Segundo Valeska a saúde pública precisa ser vista de uma forma mais ampla, de uma maneira que englobe o cidadão e o ambiente social e político em ele vive. “Tem problemas de saúde que o remédio não resolve. E aí, o que a gente faz? ”, questiona a médica. Elas ainda afirmam que essa realidade de trabalho também é uma situação nova para os profissionais de saúde que nunca chegavam a essas zonas de conflito e agora chegam. “São mães que adoecem vendo seus filhos mortos ou presos e famílias com medo. O que tentamos sempre é tratar e dar condições. O que tentamos fazer é criar condições para essas pessoas aumentem sua capacidade de resistir e reagir aos problemas e tentem sair deles”, diz.
Na Ilha do Governador, o médico da família Lucas Galhardo enfrenta desafios parecidos. “Os fatores de adoecimento em áreas pobres são diferentes dos bairros de classe média. A doença vai muito além da contaminação de um vírus ou uma bactéria. Aqui as pessoas são submetidas a uma carga de trabalho extensa, transporte público ruim e alimentação de má qualidade. Enquanto houver desigualdade social não haverá saúde para toda a população”, aponta o médico. Ele atende pacientes oriundos das favelas do Morro do Dendê, Tijolinho e Jardim Duas Praias.
Lucas defende que a saúde deve ser olhada para além do tratamento, mas também para a prevenção. “Aqui temos uma academia popular e incentivamos os pacientes a fazer exercício. A clínica da família onde atendo foi instalada em setembro do ano passado, então tem muita gente que não tinha acesso ao médico a muito tempo e problemas que foram se tornando complexo porque não recebem tratamento adequado no começo da doença. Esse é o lado mais difícil e o desafio é maior, mas vamos tentando organizar e tratar todas essas pessoas”.
Conservadorismo ataca a saúde
Atendimentos em favelas, periferias, cidades isoladas e regiões com alto índice de pobreza foram possíveis depois de implementado o programa Mais Médicos, do governo federal. Foi ele que permitiu a ampliação da Clínicas de Família em milhares de municípios brasileiros. Esse programa também é ponto chave do debate, pois foi a partir dele que a classe médica se dividiu entre os que defendiam a saúde pública e os interesses privados. “As corporações médicas foram muito agressivas contra o programa Mais Médicos. Existe um corporativismo muito grande na profissão”, ressalta Valeska Antunes.
“Os médicos foram o primeiro setor da sociedade a protestar contra o governo Dilma, mostrando sua face conservadora. Quem não concordava com a postura do Conselho Federal de Medicina (CFM), na sua crítica contra o Mais Médicos, eram escrachados, sofriam represálias. Por isso a necessidade de um movimento como a rede popular de médicas e médicos”, destaca Renato Santos.
Um dos pontos do programa mais alvejados pelos setores conservadores do corporativismo médico foi a questão da formação e a mudança nas universidades. Segundo os médicos da rede popular, a intenção do governo Dilma era ampliar a formação das especialidades e garantir que todo médico residente fosse remunerado durante essa preparação. Isso iria garantir mais especialistas ao sistema público de saúde e diminuir o caráter elitizado de algumas especialidades médicas. As reservas de mercado iriam acabar. Apesar do programa estar estagnado, os profissionais que atuam no programa ainda têm esperança de essa etapa ser implementada no futuro.
Diante da realidade de crise política e econômica, esses médicos e médicas que fazem a diferença na rua, nas periferias e regiões isoladas, decidiram ir à luta também no campo político e hoje integram a Frente Brasil Popular, uma organização que reúne dezenas de movimentos populares que lutam contra retrocessos sociais e em defesa da democracia.

Registros de dados coletados:
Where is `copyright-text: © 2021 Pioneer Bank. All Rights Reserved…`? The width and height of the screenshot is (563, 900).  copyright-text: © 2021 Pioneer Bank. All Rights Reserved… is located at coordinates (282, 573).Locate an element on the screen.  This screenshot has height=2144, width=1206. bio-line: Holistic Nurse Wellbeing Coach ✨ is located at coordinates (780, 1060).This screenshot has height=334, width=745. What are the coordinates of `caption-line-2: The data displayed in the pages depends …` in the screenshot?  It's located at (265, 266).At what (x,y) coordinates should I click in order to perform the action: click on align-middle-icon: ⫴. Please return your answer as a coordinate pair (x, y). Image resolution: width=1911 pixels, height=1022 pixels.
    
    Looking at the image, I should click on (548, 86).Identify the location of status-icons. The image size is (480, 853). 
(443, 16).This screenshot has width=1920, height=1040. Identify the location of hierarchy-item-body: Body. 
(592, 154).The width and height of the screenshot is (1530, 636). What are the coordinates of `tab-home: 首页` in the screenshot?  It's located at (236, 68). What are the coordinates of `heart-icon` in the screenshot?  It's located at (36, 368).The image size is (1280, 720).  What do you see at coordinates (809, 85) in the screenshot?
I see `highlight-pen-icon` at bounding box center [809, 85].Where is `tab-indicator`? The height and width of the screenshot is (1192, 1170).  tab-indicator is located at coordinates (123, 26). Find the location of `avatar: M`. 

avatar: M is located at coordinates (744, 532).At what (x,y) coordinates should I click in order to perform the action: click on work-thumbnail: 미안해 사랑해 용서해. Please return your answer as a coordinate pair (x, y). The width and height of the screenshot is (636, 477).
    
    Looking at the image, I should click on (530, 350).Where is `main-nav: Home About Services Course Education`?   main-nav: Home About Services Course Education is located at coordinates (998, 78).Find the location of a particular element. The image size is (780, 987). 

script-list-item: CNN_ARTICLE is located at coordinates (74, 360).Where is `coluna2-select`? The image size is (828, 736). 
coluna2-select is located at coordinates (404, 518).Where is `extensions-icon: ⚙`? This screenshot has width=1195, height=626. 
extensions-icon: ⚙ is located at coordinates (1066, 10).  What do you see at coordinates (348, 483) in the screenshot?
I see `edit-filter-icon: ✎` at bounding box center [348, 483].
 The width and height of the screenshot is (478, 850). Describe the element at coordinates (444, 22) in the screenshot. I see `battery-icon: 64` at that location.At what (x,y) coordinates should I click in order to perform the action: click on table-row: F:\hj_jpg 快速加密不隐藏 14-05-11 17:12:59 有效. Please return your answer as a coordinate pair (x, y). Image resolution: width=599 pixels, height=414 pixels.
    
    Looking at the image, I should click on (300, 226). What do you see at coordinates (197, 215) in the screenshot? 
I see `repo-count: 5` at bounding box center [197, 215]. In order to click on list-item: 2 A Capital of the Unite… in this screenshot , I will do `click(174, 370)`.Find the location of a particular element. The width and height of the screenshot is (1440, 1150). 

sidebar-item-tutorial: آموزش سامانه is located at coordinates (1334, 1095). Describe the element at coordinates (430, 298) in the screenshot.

**Verifique seu entendimento**
1) Segundo o texto sobre médicos nas periferias, de quais favelas vêm os pacientes atendidos por Lucas Galhardo?
2) Transcreva literalmente o trecho do texto sobre médicos nas periferias que começa em "Na Ilha do Governador, o" e termina em "Jardim Duas Praias.".
3) Reescreva em forma de lista o parágrafo do texto sobre médicos nas periferias que começa com "Um dos pontos do programa", mantendo seus fatos principais.

**Tarefas resolvidas**
1) Do Morro do Dendê, do Tijolinho e do Jardim Duas Praias.

2)
Na Ilha do Governador, o médico da família Lucas Galhardo enfrenta desafios parecidos. “Os fatores de adoecimento em áreas pobres são diferentes dos bairros de classe média. A doença vai muito além da contaminação de um vírus ou uma bactéria. Aqui as pessoas são submetidas a uma carga de trabalho extensa, transporte público ruim e alimentação de má qualidade. Enquanto houver desigualdade social não haverá saúde para toda a população”, aponta o médico. Ele atende pacientes oriundos das favelas do Morro do Dendê, Tijolinho e Jardim Duas Praias.

3)
- A formação médica e a mudança nas universidades estiveram entre os pontos do programa mais atacados pelos setores conservadores do corporativismo médico.
- Segundo os médicos da rede popular, o governo Dilma pretendia ampliar a formação das especialidades e garantir que todo médico residente fosse remunerado durante essa preparação.
- Isso garantiria mais especialistas ao sistema público de saúde, diminuiria o caráter elitizado de algumas especialidades e acabaria com as reservas de mercado.
- Embora o programa esteja estagnado, os profissionais que atuam nele ainda têm esperança de que essa etapa seja implementada no futuro.